Non so quanto tempo passa, ma a un certo punto sento che sto per venire. Glielo dico, con la voce spezzata, e lui ride. “Come on, do it. I wanna feel it.” E io lo faccio, il mio corpo si contrae, e un’onda di calore mi attraversa tutta. Poco dopo, anche lui arriva al limite. Esce appena in tempo, e sento il suo liquido caldo sulla mia schiena. Respira forte, come me, e per un attimo restiamo così, senza dire niente.

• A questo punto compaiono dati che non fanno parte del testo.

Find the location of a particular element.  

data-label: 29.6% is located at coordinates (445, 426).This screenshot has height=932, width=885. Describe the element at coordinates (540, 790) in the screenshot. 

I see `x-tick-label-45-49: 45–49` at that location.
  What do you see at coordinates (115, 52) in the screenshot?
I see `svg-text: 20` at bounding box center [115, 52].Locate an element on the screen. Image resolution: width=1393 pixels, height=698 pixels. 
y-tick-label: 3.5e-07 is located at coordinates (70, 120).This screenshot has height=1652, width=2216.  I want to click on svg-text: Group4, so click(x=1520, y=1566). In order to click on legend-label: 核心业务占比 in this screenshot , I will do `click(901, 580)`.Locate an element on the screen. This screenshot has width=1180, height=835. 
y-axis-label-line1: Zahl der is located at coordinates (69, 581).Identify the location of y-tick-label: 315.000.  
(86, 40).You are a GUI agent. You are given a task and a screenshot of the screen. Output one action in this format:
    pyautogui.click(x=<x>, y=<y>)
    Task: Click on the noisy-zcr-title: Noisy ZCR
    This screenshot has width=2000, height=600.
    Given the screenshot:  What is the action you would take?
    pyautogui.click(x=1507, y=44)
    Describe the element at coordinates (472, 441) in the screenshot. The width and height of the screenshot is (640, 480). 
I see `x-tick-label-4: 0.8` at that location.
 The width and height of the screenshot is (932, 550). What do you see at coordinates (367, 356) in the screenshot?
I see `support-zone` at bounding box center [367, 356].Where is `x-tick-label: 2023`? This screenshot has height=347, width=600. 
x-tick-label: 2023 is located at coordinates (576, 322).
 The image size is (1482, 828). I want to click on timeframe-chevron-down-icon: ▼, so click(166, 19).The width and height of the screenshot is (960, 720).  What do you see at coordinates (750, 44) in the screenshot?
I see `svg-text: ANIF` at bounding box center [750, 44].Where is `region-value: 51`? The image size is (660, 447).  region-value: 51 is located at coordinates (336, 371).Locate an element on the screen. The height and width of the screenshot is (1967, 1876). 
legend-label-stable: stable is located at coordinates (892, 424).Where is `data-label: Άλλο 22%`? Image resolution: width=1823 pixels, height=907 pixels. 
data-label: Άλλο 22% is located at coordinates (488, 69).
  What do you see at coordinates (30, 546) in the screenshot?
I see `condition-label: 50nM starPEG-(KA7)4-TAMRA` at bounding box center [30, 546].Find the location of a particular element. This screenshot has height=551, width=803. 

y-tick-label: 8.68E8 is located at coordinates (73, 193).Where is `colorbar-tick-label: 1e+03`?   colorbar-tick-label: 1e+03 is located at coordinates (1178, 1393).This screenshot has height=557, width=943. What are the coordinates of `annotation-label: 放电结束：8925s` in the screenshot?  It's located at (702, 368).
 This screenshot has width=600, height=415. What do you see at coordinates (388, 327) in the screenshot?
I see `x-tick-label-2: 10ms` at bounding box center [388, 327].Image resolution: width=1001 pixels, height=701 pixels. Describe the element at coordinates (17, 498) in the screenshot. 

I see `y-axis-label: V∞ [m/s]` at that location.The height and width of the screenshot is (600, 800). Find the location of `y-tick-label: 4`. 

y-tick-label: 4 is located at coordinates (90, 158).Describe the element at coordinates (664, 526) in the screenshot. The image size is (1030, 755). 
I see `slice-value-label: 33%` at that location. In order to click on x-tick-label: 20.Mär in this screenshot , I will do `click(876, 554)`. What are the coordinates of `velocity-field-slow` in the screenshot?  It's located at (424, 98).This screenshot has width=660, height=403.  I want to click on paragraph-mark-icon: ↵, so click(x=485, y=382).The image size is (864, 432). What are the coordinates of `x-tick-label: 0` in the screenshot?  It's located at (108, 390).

Alla fine, si tira su, si riveste senza fretta. Io mi sistemo la camicia da notte, con le gambe che ancora tremano un po’. Lui mi guarda, con quel sorrisetto che non sparisce mai. “Beh, questa è stata una consegna interessante,” dice, in italiano stavolta.
“Già,” rispondo, e non aggiungo altro. Prendo il telefono, fermo la registrazione, e lo metto via. Non so ancora quando manderò quel video a Luca, o come. Ma so che lo farò. Non per ferirlo, non per amore. Solo perché voglio che qualcosa si rompa, finalmente.
Dimitri prende i soldi che gli porgo, senza contare. “Se ordini ancora, fai un fischio,” dice, prima di andare verso la porta. Non rispondo, ma so che non lo rivedrò. Non è questo il punto. Il punto è che, per la prima volta dopo anni, mi sento viva. E non mi importa di nient’altro.